2. Enhance your descriptions of the setting and other characters by filtering them through the mood, attitude, and reactions of the POV character for the scene. This not only gives the readers a visual image of whatever the character is looking at, but helps with character development. We learn more about the character’s personality and what is driving / motivating him by his observations of his surroundings and others around him. And add in other sensory reactions – sounds, smells, even tastes and tactile sensations.

3. Use close point of view to deepen characterization of the protagonist and other POV characters by showing inner conflict, doubt, or indecision, or by contrasting their words and outward reactions with their true inner feelings.

4. Make dialogue do double-duty. Dialogue should not only convey information, but also reveal character & personality and advance the storyline. Dialogue action tags, which can replace “he said” and “she said,” tell us both who’s speaking and what they’re doing, as well as often providing info on how they’re feeling and reacting. For example:

Chris stood up and ran his hand through his hair. “What the hell are you talking about?”
Jesse set his coffee down, determined to stay calm. “Hey, man, relax. I told you about it last week. Don’t you remember?”

 

5. Show subtext during dialogue. A couple might be arguing heatedly about something fairly trivial, when inside one or both are really angry or resentful about deeper problems, which you can hint at by inner reactions, or which can come out at the end of the scene or later.

6. Introduce suspense or heighten anticipation through the use of hints and innuendos, or snippets/fragments of critical information.

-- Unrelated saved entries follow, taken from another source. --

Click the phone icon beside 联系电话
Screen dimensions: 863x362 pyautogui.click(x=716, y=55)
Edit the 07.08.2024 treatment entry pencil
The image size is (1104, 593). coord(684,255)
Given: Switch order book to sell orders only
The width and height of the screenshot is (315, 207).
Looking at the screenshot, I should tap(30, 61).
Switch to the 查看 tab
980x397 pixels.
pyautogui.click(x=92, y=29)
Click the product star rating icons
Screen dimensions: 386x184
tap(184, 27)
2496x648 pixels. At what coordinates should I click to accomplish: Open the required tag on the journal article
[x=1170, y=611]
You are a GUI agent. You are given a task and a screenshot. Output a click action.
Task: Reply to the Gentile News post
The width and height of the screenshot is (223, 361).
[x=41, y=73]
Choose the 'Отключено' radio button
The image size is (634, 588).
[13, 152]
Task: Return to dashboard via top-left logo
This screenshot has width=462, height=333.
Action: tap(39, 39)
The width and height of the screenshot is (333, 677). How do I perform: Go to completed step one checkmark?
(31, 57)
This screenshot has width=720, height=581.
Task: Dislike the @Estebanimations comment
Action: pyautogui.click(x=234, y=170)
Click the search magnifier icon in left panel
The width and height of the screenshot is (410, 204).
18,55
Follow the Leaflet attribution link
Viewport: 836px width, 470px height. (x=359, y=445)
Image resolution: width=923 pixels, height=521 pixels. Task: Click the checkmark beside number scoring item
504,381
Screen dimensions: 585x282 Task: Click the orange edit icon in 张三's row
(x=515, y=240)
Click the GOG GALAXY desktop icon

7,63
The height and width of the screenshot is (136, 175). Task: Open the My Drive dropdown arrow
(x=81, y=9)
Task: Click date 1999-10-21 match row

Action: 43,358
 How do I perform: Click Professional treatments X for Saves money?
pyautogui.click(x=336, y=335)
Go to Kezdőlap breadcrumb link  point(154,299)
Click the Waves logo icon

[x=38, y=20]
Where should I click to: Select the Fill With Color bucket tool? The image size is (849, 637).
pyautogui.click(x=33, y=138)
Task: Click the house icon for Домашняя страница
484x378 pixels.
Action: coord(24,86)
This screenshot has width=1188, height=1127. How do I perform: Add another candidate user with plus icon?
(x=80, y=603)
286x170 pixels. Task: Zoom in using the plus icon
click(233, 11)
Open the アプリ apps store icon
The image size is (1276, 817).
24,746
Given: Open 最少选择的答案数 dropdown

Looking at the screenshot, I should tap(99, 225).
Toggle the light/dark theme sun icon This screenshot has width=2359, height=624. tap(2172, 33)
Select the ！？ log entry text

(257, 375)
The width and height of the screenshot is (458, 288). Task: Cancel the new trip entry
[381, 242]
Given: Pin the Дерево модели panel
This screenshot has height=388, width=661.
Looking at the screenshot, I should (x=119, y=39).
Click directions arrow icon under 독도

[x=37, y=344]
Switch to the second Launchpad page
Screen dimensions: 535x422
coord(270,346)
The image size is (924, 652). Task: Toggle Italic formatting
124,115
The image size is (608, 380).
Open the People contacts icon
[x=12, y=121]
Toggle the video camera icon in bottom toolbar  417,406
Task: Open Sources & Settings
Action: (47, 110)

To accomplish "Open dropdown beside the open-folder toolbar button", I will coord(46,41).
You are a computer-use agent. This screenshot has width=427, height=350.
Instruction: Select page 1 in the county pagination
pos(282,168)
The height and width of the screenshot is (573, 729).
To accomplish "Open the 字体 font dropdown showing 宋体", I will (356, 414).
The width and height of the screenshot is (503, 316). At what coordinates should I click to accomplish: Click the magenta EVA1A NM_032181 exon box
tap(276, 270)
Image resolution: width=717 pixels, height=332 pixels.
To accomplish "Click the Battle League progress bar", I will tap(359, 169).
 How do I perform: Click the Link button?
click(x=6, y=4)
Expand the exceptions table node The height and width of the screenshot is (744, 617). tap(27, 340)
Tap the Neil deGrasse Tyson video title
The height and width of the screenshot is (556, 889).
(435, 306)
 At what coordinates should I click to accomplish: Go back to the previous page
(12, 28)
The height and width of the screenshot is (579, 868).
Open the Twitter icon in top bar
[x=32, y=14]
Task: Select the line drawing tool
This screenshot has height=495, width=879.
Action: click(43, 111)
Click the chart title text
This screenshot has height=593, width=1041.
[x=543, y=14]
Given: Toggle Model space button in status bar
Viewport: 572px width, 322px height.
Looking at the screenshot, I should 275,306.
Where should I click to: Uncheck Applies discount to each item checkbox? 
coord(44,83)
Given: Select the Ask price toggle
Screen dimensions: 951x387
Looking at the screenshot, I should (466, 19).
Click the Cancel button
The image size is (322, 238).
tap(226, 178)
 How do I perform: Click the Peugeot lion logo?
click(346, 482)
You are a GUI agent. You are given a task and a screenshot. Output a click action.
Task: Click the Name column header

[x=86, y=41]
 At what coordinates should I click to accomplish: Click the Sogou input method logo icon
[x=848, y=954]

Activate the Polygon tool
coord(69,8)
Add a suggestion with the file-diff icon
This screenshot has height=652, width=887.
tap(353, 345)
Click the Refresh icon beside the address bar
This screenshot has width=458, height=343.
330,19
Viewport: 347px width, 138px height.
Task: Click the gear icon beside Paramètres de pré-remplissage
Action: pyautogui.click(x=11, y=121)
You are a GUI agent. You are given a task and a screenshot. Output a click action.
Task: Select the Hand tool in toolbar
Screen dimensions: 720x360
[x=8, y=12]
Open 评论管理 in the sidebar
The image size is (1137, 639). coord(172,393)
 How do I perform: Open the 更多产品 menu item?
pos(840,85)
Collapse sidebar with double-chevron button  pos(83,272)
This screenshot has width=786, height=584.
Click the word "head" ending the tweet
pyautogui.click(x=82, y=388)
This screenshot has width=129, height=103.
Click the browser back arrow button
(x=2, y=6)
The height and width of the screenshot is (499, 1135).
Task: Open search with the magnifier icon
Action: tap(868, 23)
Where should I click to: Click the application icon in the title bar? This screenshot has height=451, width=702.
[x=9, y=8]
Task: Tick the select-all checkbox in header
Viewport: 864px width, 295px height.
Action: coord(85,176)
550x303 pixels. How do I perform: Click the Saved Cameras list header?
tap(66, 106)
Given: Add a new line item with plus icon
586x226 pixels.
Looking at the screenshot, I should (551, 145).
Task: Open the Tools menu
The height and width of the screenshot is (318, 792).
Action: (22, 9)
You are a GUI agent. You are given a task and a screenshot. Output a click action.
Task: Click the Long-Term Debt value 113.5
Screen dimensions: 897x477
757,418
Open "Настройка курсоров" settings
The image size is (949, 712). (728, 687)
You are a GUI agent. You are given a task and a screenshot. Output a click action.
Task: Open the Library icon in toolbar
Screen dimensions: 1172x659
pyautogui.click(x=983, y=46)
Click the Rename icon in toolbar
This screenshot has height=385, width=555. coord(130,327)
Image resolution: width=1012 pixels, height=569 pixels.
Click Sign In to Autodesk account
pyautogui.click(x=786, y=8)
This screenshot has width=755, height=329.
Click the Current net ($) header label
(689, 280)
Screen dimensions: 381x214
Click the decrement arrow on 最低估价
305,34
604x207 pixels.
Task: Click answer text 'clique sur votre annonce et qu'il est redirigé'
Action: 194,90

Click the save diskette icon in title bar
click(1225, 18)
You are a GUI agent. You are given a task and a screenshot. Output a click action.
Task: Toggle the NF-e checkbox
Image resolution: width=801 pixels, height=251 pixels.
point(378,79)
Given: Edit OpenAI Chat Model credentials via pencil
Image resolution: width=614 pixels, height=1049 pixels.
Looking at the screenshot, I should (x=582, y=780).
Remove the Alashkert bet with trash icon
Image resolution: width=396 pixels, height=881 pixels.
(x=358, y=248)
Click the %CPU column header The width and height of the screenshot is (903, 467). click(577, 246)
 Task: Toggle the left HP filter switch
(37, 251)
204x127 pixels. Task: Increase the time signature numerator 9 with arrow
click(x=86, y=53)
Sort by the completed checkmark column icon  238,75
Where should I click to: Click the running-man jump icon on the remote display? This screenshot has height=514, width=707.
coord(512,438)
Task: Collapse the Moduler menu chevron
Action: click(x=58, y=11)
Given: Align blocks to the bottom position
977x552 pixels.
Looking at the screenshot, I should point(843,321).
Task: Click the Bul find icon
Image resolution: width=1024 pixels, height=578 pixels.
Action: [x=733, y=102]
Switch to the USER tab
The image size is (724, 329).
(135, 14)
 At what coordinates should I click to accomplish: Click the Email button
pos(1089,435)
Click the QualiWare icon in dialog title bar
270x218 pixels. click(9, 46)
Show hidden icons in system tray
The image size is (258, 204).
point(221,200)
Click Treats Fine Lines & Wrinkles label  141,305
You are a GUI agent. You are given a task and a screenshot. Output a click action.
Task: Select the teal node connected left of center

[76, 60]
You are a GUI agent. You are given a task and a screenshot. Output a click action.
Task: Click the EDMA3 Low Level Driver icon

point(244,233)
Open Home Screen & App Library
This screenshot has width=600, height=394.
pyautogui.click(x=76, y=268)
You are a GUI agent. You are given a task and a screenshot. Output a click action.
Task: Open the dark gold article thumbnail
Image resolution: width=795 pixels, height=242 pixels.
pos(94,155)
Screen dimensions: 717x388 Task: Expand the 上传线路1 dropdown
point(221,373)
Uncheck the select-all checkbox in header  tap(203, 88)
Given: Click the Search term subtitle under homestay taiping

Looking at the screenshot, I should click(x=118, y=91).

7. Show sexual tension between love interests by revealing heightened sensory perceptions and physical reactions. Be sure to show the inner reactions and often-conflicted feelings of your POV character.

8. Show brief flashbacks to reveal character secrets and fears, little by little.

9. Deepen connections between characters by having them discover similar values and goals, and showing these through dialogue, tone, body language, actions, etc.

10. Increase the conflict between characters by showing opposing goals and values, through dialogue, body language, tone of voice, facial expressions, etc.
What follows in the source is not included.